According to regulations from the EU's Amsterdam-based European Medicines Agency (EMA), a national regulator may grant a temporary licence for a vaccine in an emergency situation.

Gulyas said the approval by Hungarian doctors who had been in Moscow for weeks inspecting Sputnik V clears the path for Budapest to finalise an order, with Foreign Minister Peter Szijjarto travelling to Moscow on Thursday.

The Sputnik doses still need a final sign-off from a Hungarian public health authority, so it is unknown when the first jabs would actually be administered.

Gulyas said Hungary, with a population of 9.8 million, had received around 330,000 doses of the Pfizer-BioNTech and Moderna drugs since December.

"The EMA is unfortunately exceptionally slow," said Gulyas, defending Budapest's latest go-it-alone stance against the EU.

"The UK approved (AstraZeneca) earlier and are already vaccinating with it, but we can't use AstraZeneca yet as the EMA has not yet approved it," he said.

AstraZeneca and Oxford University have applied for authorisation for their in the EU with a decision possible by January 29, the EMA said last week.

The jab would be the third available for the 27-nation EU after the Pfizer-BioNTech and Moderna drugs, as the bloc struggles to speed up the rollout.

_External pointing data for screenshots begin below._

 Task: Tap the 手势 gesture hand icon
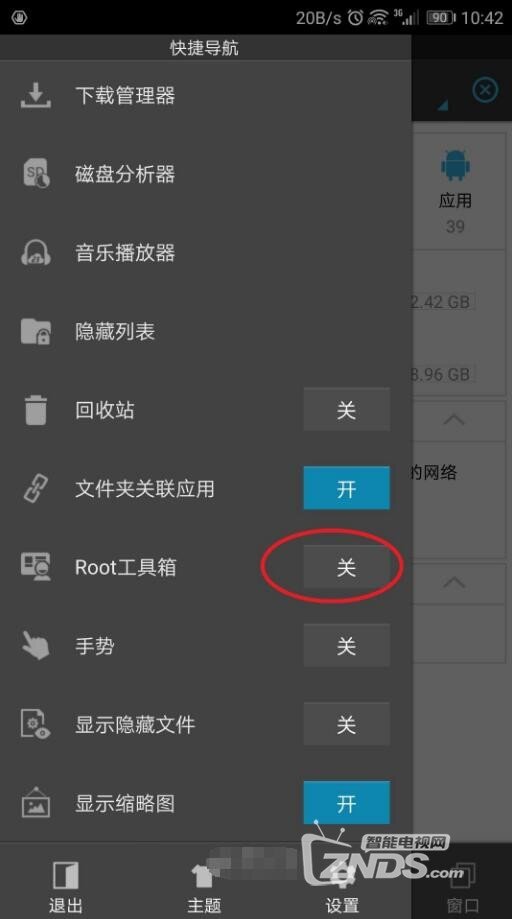(x=35, y=646)
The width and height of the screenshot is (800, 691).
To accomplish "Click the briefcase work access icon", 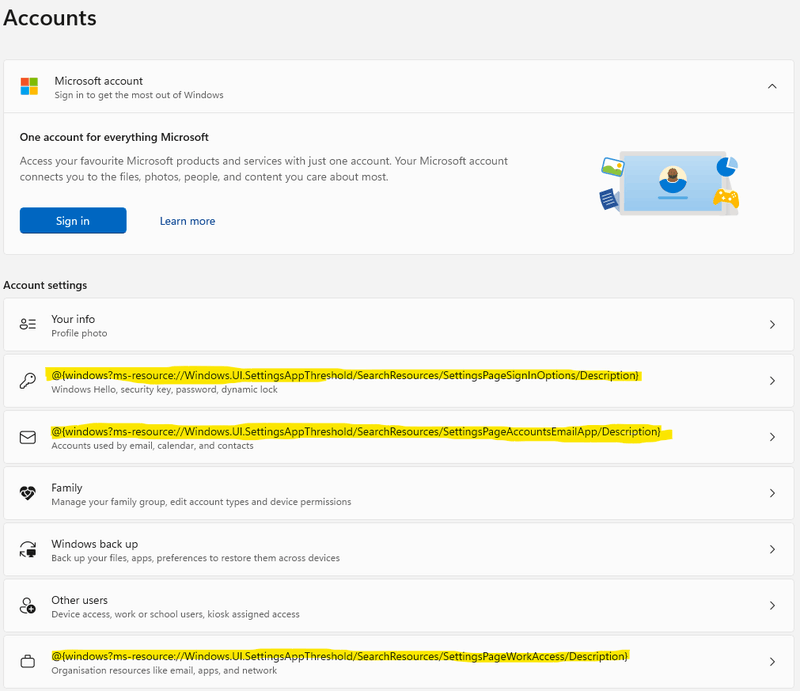I will tap(28, 661).
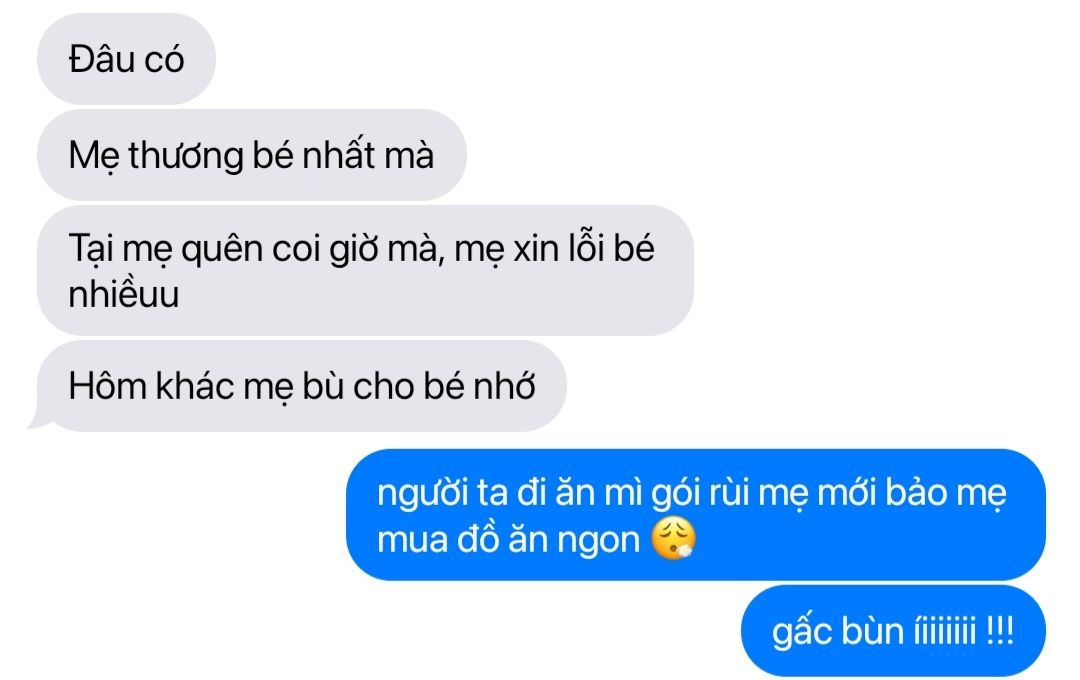Click the word 'nhiềuu' in gray message
This screenshot has height=680, width=1080.
(124, 294)
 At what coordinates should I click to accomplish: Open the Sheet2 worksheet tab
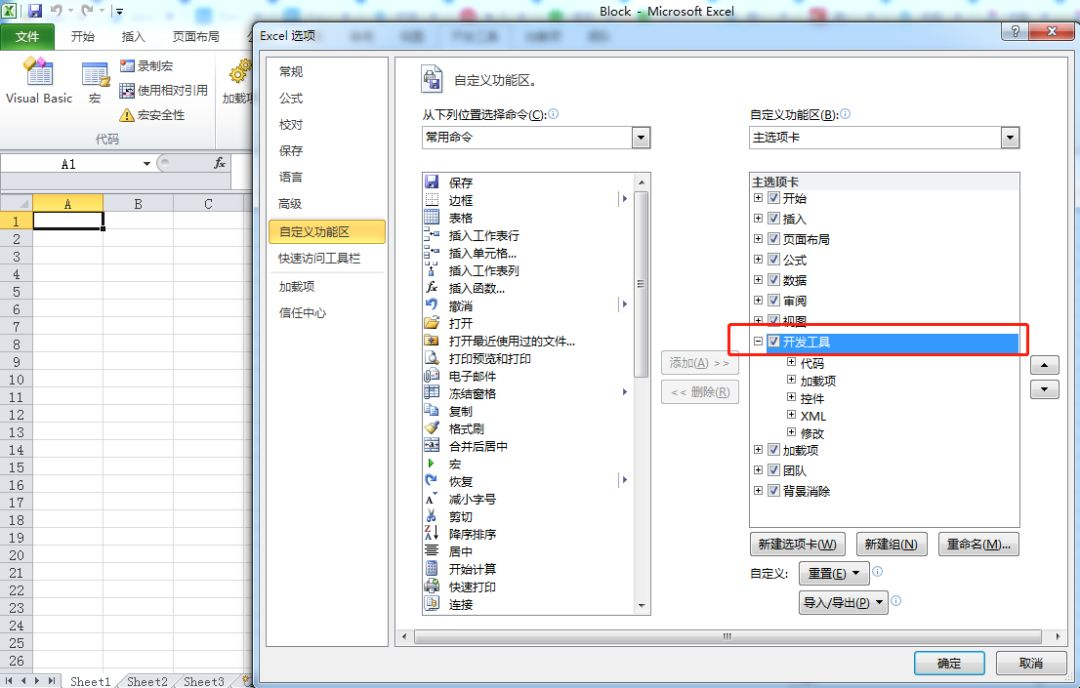pos(147,680)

Russia in August registered Sputnik V—named after the Soviet-era satellite—months ahead of Western competitors but before the start of large-scale clinical trials, which left some experts wary.

Its developers have since said that the jab is more than 90 percent effective and Russia launched its mass vaccination campaign using the shot this week.

According to Russian authorities Sputnik has already been registered in a number of countries including Serbia, Belarus, Venezuela, Bolivia and Algeria.

"The government wants to purchase only such vaccines which have already been administered to millions of people, and—naturally—only the vaccines which have been officially vetted and authorised as safe and effective can be used for inoculation in Hungary," Gulyas said.

Hungary has also "effectively agreed to receive one million vaccines immediately" of the Chinese-made Sinopharm jab, pending approval by Hungarian inspectors currently in Beijing, Gulyas said.

"We hope that vaccines will be available in Hungary from as many places and in as large quantities as possible," he said.

On Thursday, Hungary reported 98 new deaths from COVID-19, bringing the country's overall death toll to over 11,700.